PROBLEM DESCRIPTION -> Below are records that must be duplicated exactly.

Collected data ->
***
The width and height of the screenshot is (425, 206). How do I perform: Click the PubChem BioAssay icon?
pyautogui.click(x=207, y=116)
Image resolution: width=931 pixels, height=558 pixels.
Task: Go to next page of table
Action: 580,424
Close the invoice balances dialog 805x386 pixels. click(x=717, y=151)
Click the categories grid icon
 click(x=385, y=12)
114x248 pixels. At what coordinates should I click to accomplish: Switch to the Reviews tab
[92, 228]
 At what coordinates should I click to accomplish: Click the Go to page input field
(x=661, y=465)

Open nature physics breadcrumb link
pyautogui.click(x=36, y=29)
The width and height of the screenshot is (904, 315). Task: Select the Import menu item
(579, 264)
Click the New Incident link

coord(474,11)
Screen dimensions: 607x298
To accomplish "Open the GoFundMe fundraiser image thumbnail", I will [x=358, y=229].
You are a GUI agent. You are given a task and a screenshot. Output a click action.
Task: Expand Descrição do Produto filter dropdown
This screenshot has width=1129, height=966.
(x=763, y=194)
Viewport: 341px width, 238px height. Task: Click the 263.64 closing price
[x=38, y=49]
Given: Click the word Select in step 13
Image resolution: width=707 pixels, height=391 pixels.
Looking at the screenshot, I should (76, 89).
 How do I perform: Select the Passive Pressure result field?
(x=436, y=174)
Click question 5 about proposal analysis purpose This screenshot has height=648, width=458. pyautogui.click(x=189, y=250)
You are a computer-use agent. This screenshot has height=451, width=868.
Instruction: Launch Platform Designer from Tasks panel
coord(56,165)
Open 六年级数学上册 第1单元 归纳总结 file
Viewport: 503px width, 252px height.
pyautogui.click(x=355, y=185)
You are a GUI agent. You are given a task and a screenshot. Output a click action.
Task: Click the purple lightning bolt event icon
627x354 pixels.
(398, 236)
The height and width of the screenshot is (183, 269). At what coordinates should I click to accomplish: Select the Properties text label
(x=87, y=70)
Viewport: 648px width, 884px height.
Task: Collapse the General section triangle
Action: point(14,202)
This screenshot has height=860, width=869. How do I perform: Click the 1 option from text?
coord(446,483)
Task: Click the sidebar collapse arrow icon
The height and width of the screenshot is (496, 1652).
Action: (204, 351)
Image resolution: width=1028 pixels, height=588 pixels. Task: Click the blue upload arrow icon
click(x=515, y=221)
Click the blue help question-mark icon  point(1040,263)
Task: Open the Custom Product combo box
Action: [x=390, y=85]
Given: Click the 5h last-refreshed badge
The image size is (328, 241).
***
ANSWER TO THIS TASK ->
The width and height of the screenshot is (425, 206). How do I perform: Click the PubChem BioAssay icon?
pyautogui.click(x=207, y=116)
Image resolution: width=931 pixels, height=558 pixels.
Task: Go to next page of table
Action: 580,424
Close the invoice balances dialog 805x386 pixels. click(x=717, y=151)
Click the categories grid icon
 click(x=385, y=12)
114x248 pixels. At what coordinates should I click to accomplish: Switch to the Reviews tab
[92, 228]
 At what coordinates should I click to accomplish: Click the Go to page input field
(x=661, y=465)

Open nature physics breadcrumb link
pyautogui.click(x=36, y=29)
The width and height of the screenshot is (904, 315). Task: Select the Import menu item
(579, 264)
Click the New Incident link

coord(474,11)
Screen dimensions: 607x298
To accomplish "Open the GoFundMe fundraiser image thumbnail", I will [x=358, y=229].
You are a GUI agent. You are given a task and a screenshot. Output a click action.
Task: Expand Descrição do Produto filter dropdown
This screenshot has width=1129, height=966.
(x=763, y=194)
Viewport: 341px width, 238px height. Task: Click the 263.64 closing price
[x=38, y=49]
Given: Click the word Select in step 13
Image resolution: width=707 pixels, height=391 pixels.
Looking at the screenshot, I should (76, 89).
 How do I perform: Select the Passive Pressure result field?
(x=436, y=174)
Click question 5 about proposal analysis purpose This screenshot has height=648, width=458. pyautogui.click(x=189, y=250)
You are a computer-use agent. This screenshot has height=451, width=868.
Instruction: Launch Platform Designer from Tasks panel
coord(56,165)
Open 六年级数学上册 第1单元 归纳总结 file
Viewport: 503px width, 252px height.
pyautogui.click(x=355, y=185)
You are a GUI agent. You are given a task and a screenshot. Output a click action.
Task: Click the purple lightning bolt event icon
627x354 pixels.
(398, 236)
The height and width of the screenshot is (183, 269). At what coordinates should I click to accomplish: Select the Properties text label
(x=87, y=70)
Viewport: 648px width, 884px height.
Task: Collapse the General section triangle
Action: point(14,202)
This screenshot has height=860, width=869. How do I perform: Click the 1 option from text?
coord(446,483)
Task: Click the sidebar collapse arrow icon
The height and width of the screenshot is (496, 1652).
Action: (204, 351)
Image resolution: width=1028 pixels, height=588 pixels. Task: Click the blue upload arrow icon
click(x=515, y=221)
Click the blue help question-mark icon  point(1040,263)
Task: Open the Custom Product combo box
Action: [x=390, y=85]
Given: Click the 5h last-refreshed badge
The image size is (328, 241).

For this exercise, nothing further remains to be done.